Bien Venidos A Madrid!

I’m not even sure if that’s the right way to say welcome to Madrid, but that’s the Airbnb’s wifi password and sounds about right?

THIS PLACE, people! It’s warm, it’s full of green spaces, and the food is fantastic. Let’s come live here!

Oh wait…let’s come live here in Octobers only. Yip – if this is autumn I would be thinking twice before coming here in during summer. We will melt to pavement puddles.

We had some time to kill before we could check into our little (and rather fabulous) Airbnb, so husband took us on one of his legendary strolls. That type of amble that is aimless but manages to get you to all the best places. Eventually.

We managed to stumble upon Plaza de Espana – an accidental find and bit of a brain tease, the conversation went like this:

Husband: “I bet you don’t know who those two on the horses are.”

Me: “Meh?” (Meantime I’ve figured out it is Don Quixote).

Husband: “The one guy is riding a donkey.”

Me: “Aha. It’s Don Quixote.”

Husband: “And the other guy?”

Me: “His name starts with a P. Poncho? Panga? Who knows. I read the book.”

Husband: “Cool. The whole thing?”

Me: “Nope. The boring part. I never finished it.”

Husband laughs: “Cool.”

Me: “That’s Cervantes sitting behind them on the big statue.”

Husband “Who’s Cervantes?”

LOL. Now that we’ve proven we are not cultured and couldn’t care less, let’s move on.

We tried to have lunch at Mercado de San Miguel, which is a tapas market to weep for, but by the time we got there, the quiet, sleepy-Sunday town of Madrid had all but flooded into the old city center. We couldn’t really move through the market, and since my kids could only see other people’s bums they started to get really cranky (who wouldn’t).
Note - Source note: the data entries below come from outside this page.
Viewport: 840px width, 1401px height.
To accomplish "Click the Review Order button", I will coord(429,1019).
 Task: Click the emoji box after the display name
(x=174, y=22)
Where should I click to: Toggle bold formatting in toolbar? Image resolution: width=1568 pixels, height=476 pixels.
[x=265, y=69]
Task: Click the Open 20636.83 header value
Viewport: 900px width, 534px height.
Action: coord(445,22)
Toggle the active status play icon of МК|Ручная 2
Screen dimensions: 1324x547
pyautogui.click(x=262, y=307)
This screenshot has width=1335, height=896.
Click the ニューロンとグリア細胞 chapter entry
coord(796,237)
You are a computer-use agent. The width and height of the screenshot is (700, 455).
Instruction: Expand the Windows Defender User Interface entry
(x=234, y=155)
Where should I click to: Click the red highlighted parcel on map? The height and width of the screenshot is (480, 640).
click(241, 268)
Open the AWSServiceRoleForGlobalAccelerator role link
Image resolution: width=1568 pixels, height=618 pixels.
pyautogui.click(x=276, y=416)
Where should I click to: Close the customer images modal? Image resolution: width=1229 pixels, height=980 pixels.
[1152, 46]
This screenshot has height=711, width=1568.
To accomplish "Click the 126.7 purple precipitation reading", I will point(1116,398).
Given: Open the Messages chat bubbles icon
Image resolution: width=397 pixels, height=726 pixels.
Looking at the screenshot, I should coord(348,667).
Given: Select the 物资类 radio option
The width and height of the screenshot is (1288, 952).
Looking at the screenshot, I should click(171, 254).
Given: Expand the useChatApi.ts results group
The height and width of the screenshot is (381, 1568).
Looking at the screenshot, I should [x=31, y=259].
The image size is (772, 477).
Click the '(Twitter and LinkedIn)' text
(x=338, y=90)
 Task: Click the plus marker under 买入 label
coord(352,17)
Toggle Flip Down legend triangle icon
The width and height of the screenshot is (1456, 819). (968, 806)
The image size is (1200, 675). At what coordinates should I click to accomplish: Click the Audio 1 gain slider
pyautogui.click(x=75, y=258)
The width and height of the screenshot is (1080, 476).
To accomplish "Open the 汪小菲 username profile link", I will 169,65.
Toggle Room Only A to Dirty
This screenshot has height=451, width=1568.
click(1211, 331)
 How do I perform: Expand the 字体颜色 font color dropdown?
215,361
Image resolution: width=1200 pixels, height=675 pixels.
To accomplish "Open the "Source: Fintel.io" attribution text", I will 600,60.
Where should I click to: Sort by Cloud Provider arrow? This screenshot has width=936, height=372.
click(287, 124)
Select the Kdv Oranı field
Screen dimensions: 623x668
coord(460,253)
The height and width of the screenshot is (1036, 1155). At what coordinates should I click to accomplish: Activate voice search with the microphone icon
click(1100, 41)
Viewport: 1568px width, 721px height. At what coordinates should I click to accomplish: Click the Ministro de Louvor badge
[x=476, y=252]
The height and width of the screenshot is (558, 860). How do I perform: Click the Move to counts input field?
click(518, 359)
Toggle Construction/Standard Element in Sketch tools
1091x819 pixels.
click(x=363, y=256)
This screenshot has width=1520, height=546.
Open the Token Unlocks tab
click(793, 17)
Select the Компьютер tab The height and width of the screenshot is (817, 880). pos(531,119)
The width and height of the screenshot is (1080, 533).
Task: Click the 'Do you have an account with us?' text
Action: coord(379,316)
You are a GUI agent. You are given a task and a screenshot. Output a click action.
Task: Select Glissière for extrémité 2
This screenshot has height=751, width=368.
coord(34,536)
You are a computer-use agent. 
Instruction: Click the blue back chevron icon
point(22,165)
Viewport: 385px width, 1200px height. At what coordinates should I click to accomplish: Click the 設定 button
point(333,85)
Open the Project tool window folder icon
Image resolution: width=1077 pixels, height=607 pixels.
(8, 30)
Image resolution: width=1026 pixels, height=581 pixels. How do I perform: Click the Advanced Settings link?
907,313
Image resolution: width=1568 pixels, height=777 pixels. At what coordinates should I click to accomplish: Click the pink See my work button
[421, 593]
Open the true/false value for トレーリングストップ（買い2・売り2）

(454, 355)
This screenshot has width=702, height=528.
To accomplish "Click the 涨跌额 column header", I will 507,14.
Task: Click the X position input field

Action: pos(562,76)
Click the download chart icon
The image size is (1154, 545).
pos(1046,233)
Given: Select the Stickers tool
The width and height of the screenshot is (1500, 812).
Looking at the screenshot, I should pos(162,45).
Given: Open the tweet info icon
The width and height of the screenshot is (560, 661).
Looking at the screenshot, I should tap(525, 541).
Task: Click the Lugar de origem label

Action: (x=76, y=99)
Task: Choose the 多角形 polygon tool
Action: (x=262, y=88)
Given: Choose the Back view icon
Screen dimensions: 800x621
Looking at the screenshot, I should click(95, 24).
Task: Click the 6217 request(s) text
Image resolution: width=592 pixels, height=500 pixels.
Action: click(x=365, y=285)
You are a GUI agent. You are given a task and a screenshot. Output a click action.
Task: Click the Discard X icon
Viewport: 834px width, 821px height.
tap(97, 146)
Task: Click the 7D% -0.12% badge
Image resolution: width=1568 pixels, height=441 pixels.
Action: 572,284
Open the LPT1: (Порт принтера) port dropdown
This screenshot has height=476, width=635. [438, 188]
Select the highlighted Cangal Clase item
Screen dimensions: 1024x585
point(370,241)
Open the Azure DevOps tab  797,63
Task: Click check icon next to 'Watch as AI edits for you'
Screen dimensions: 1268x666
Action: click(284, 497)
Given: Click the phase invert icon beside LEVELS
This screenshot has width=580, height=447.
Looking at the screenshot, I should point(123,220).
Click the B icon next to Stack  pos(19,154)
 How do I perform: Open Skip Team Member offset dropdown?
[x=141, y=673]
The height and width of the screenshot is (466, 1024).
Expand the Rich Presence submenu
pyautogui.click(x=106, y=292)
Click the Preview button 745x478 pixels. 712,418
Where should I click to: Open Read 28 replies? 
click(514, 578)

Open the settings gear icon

We ended up having lunch in a very quiet spot hundred meters away from Mercado de San Miguel. Which was just perfect.

Cranky kids got taken home and I went off to Museum Prado – the 18th most popular museum in the world (I have to throw some random stats in here) – to see some art (trying to reinstall my sense of culture). After two hours of strolling my previous night’s two hours of sleep caught up with. This is day one of seventy-four, I’ve got to pace myself here!

We ended up going out again at around eight at night, kids in tow, to explore our neighborhood. This is a gorgeous time of day, with temperatures cooling at last, and the Spanish, their dogs, and children all out, drinking, barking, and in general being merry. What bliss. Thinking about it, one could do this, really, one could!